If you're interested in year-end gifts,
don't wait until the very last minute. If a gift is made by
check, it should be delivered and deposited by the
recipient by December 31 to qualify for the 2005 annual
exclusion. (However, the check can be paid by your bank in
2006.)
Stock
Gifts
Gifts of
securities have somewhat different rules, but the $11,000
annual exclusion for 2005 still applies. If the stock has
appreciated, when the recipient sells the shares, there will
most likely be some capital gains tax. But if your tax rate is
considerably higher than the recipient's, the tax bill will be
a great deal lower.
With lower capital gains tax rates,
now is a great time to give away appreciated securities to
relatives in low tax brackets.
For instance, let's say
your children or grandchildren are approaching college age.
You can give each of them up to $11,000 worth of appreciated
securities this year without any gift or estate tax
consequences. If you’re married, your spouse can give away
$11,000 to each child too. The recipients of your generosity
can then sell the appreciated securities and pay only 5
percent capital gains tax, if they're in the 10 or 15 percent
tax brackets. The sales proceeds can be used to cover college
expenses. For this to work, however, you and the gift
recipient must have a combined ownership period of more than
one year.
Warning:
This strategy can backfire if the child is under age 14. Why?

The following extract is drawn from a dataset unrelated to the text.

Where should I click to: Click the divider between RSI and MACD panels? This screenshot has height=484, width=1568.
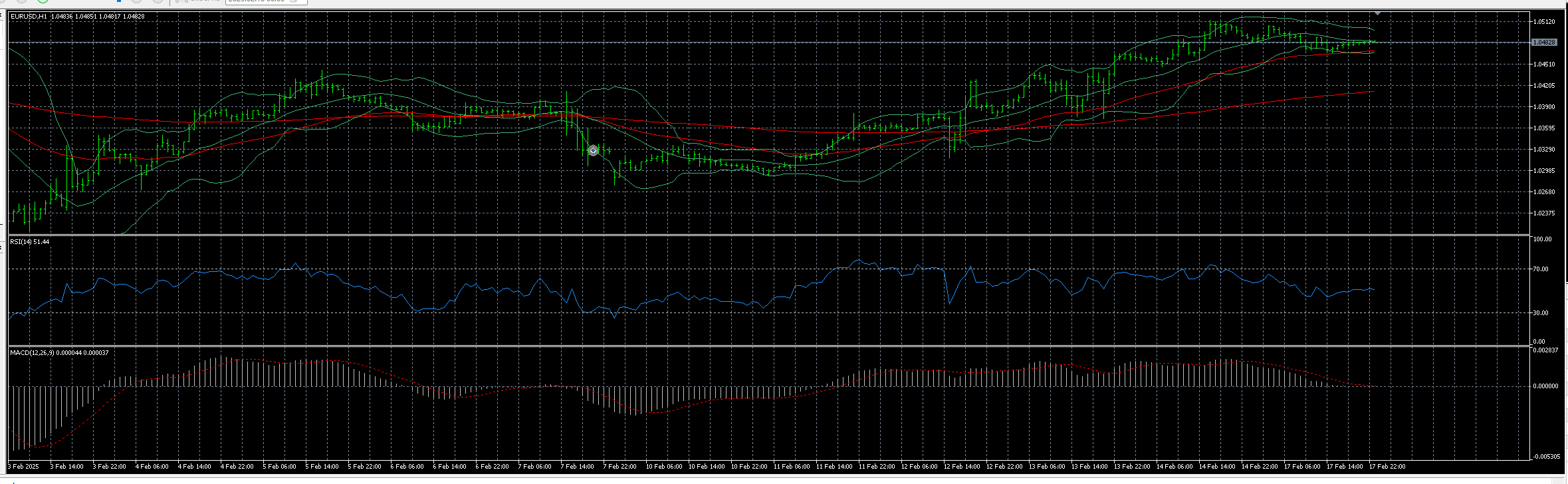(768, 346)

Under the “Kiddie Tax” rules, some or all of the youngster’s
capital gains may be taxed at the parents’ higher rate. Of
course, that defeats the whole purpose.
If you're
considering giving stock, you should know this: A gift of
stock can be a wonderful thing, but it will be more wonderful
if you provide a few facts the recipient will need later. If
this information isn’t known, it can create problems when the
recipient tries to sell the stock, which could be decades
after you die. Take the time to provide these details with
your gift:
Your tax basis (cost basis) in the
stock and the purchase date.
The fair market value on the day you
make the gift.
The amount of any gift tax you might
have paid on the appreciation of the stock.
As you can see, gifts made during your lifetime can make a
great deal of tax-sense if your estate is large enough,
compared with letting the assets be eaten away by estate tax.
Still, not everyone is comfortable with the idea of giving
away assets. You might be worried that you'll need them
someday or you may feel your children aren't ready to manage
the assets. Both are legitimate concerns. You may want to
maintain your lifestyle years from now and not watch your
children squander your savings.
Planned gift giving is
not a do-it-yourself project. You worked hard to accumulate
assets and you want to make sure they're handled properly.
Consult with your estate planning adviser to help achieve the
greatest tax savings while maximizing your wealth.